How to do a dead lift
When executed correctly, a dead lift is a fantastic back exercise and a particularly popular move to improve upper back strength, as well as engaging the glutes and legs. However, a dead lift with poor technique can sometimes do more harm than good.
Failing to engage the upper torso and not engaging the glutes, quadriceps and hamstrings will mean that a dead lift becomes deadweight, resulting in injury to the lower back rather than physical improvement.
With proper technique, however, a dead lift engages lots of key upper body muscles, including your trapezius, rhomboids, erector spinae, latissimus dorsi and rear deltoids, at the same time as firing up the larger muscles in the lower body.
Before attempting a dead lift, it is important you have full mobility in your ankles, hips, and upper back.
The Dead lift Movement: A how-to guide to the dead lift
Load a barbell with the appropriate weight. You can also use dumbbells to begin with, particularly if a weighted barbell is too heavy.
Roll the bar against your shins. Bend at your hips and knees. Grab the weight with your hands over the bar (not underneath like you would hold a weight in a dumbbell press). Your hands should be just wider than shoulder width apart.
Keep your lower back naturally arched. Engage your upper torso and your legs, pulling your torso up with the weight. Thrust the hips forward as you lift your torso and stand up with the weight.
Lower the barbell or dumbbells, keeping the muscles engaged. Repeat.
Perfecting the dead lift
A flawless dead lift is the key to all-over body strength. Make sure your core is engaged at all points when performing the deadlift.
Become on-point to dead lifting with these 8 tips for an ultimate dead lift:
- Pay attention to the position of your feet. Your feet should be in a position where you would feel most powerful to make the highest jump possible, upwards into the air.
- Walk under the bar so the bar is halfway across your feet before lifting. The correct position of the bar will minimize the distance your knees must travel towards the floor and the overall stress on the body. Make sure your shoulders are directly over the bar.
- Drive your feet and body weight into the floor. Once you are happy with the position of your feet (they should be facing forwards and not too far apart), push them towards the floor when you lift for maximum performance.
- Move your shoulders and hips at the same time in the same motion. Keep the core tight and make sure, when you lift, your dead lift is one sweeping movement upwards.

Short task. List the upper body muscles that the dead lift guide above says a dead lift with proper technique engages.

Source data.
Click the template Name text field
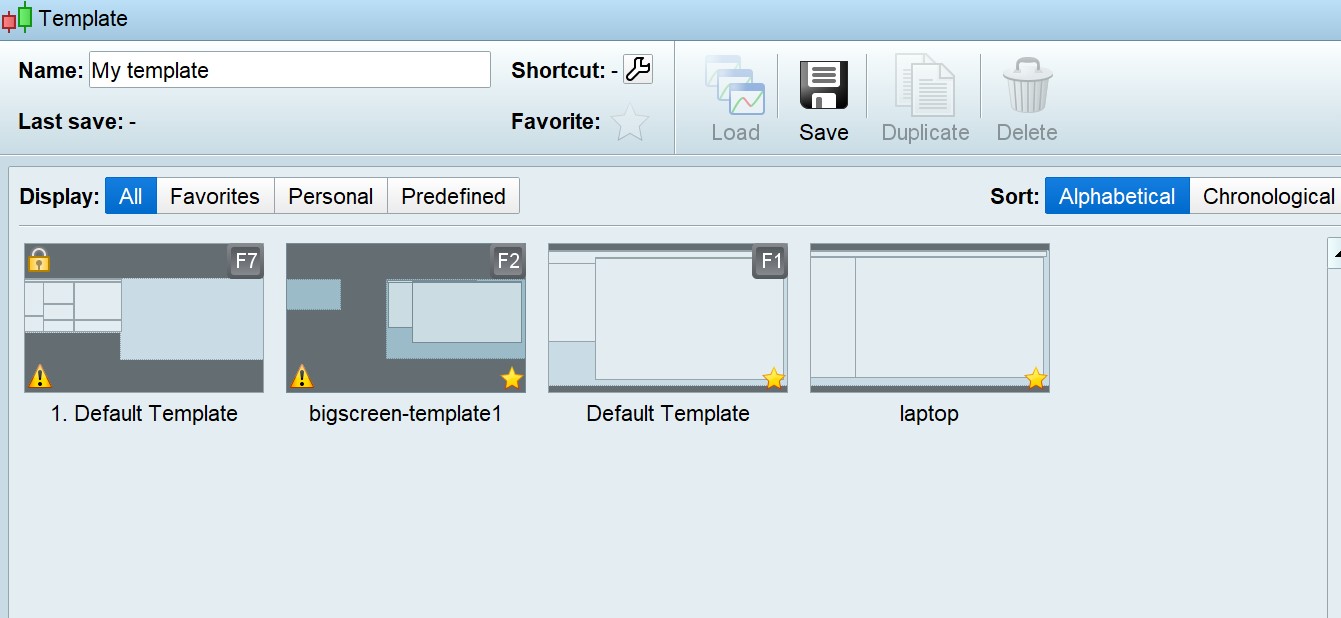 [290, 70]
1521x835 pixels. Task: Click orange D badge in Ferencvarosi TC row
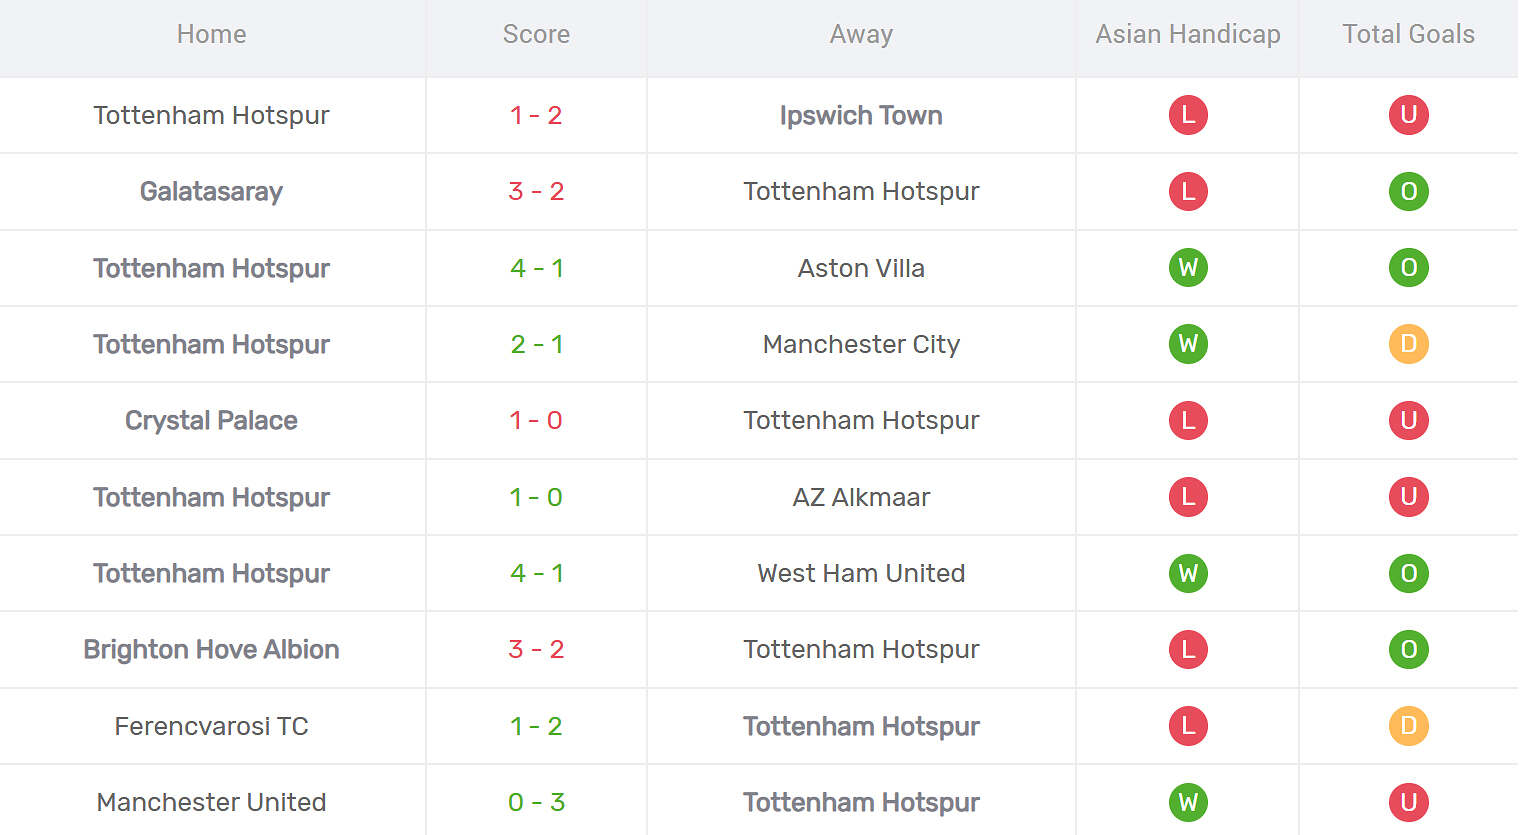coord(1408,726)
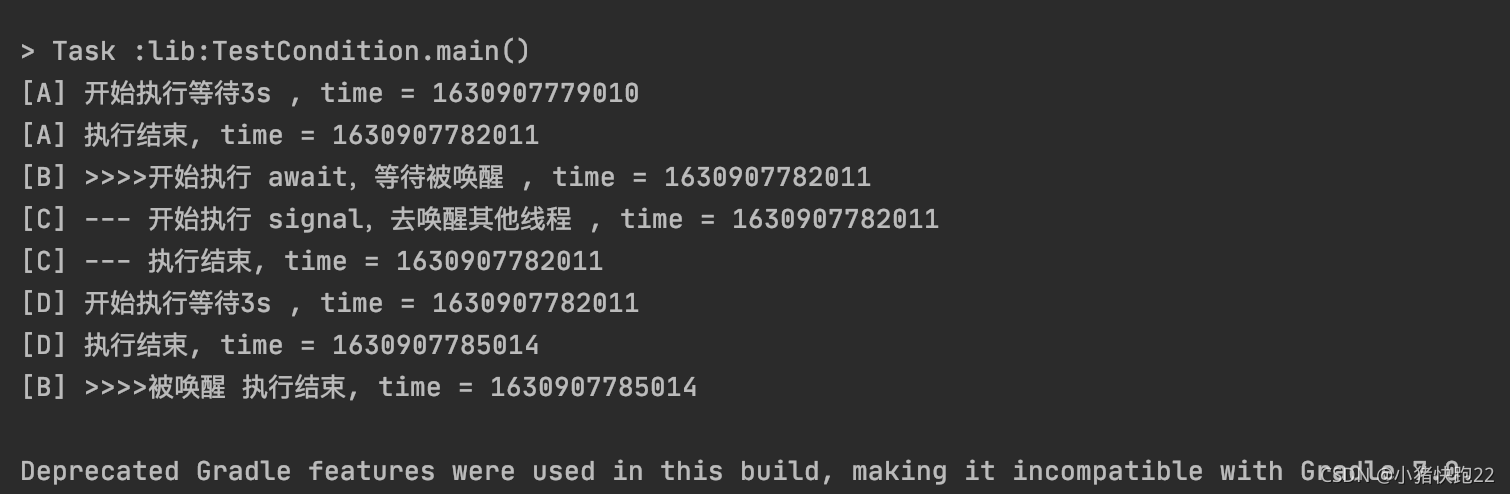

Output. Trapezius, rhomboids, erector spinae, latissimus dorsi, rear deltoids